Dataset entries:
-----

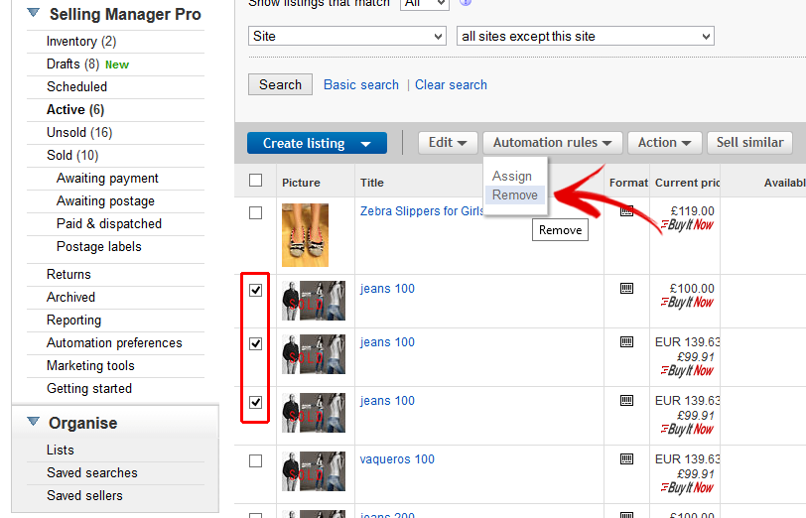Click the Sell similar button
Image resolution: width=806 pixels, height=518 pixels.
pyautogui.click(x=749, y=143)
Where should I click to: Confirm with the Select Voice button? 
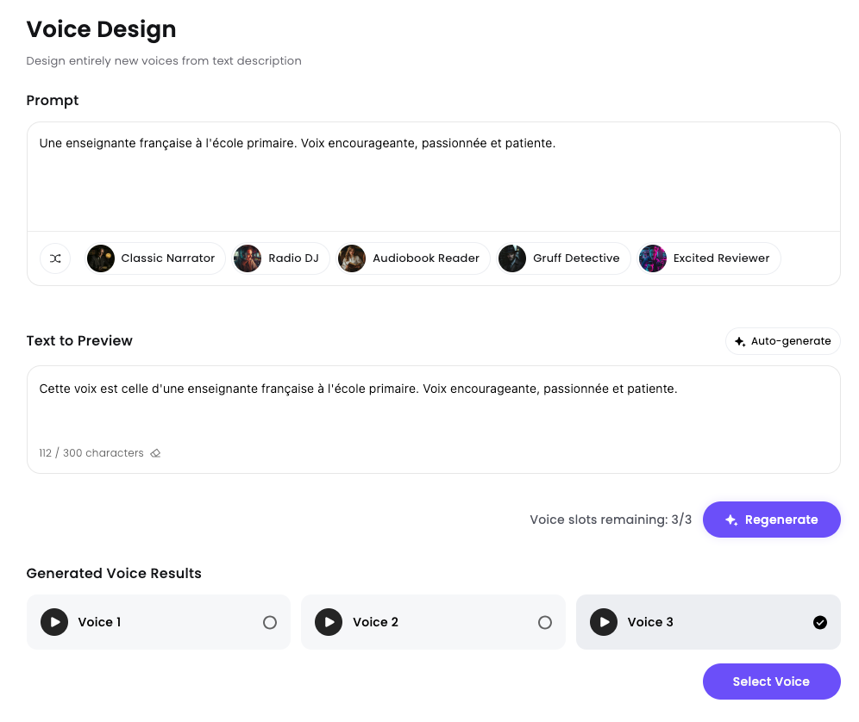(x=771, y=682)
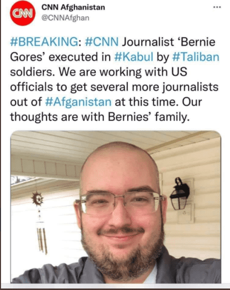Viewport: 230px width, 290px height.
Task: Select the #Taliban hashtag
Action: click(x=196, y=57)
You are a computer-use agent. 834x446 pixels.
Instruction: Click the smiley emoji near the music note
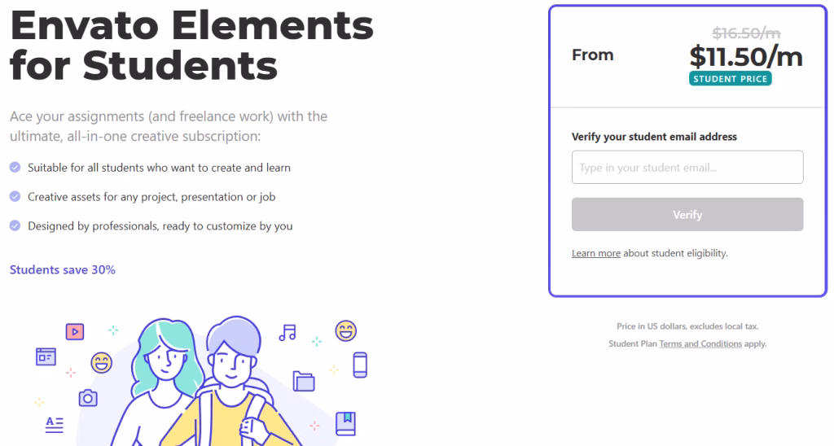click(x=345, y=331)
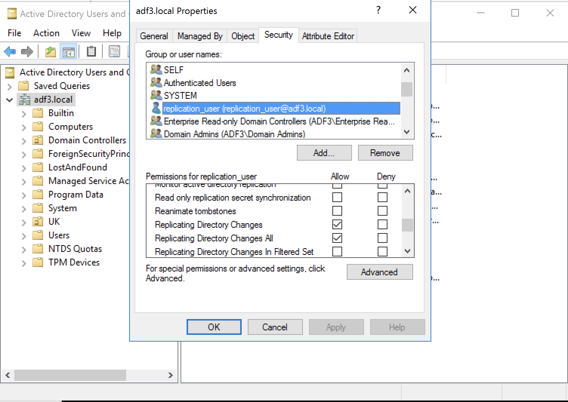Expand the Saved Queries node
Screen dimensions: 568x402
tap(10, 86)

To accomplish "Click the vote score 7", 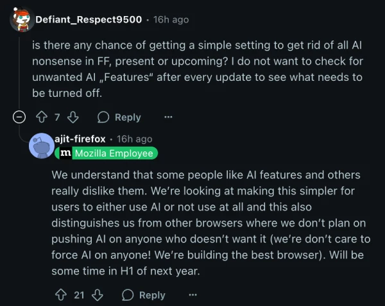I will 57,117.
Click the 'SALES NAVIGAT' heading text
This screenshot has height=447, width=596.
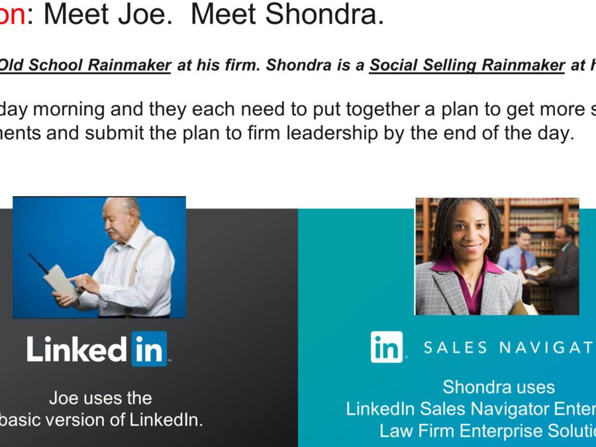509,348
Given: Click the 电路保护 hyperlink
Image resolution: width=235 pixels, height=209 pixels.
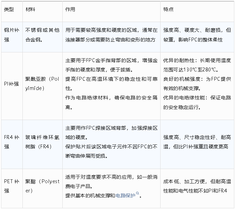Looking at the screenshot, I should (125, 196).
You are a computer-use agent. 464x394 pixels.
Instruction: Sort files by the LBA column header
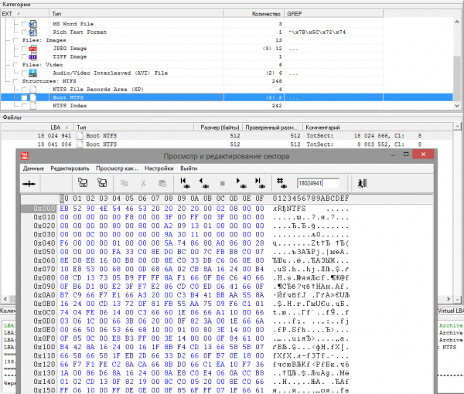[57, 126]
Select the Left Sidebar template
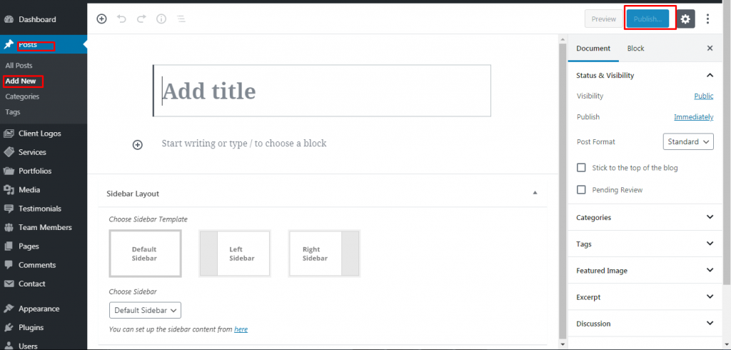 point(235,254)
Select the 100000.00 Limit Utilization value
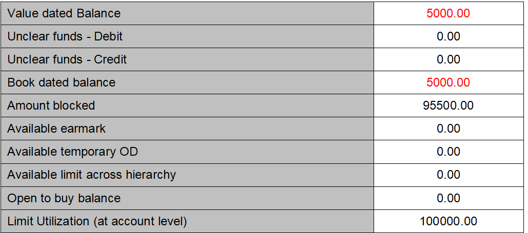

-----

**Task**
Write out each line of the data that holds the string "agent".

**Task answer**
You are a computer-use agent. 834x446 pixels.
You are a computer-use agent. 464x394 pixels.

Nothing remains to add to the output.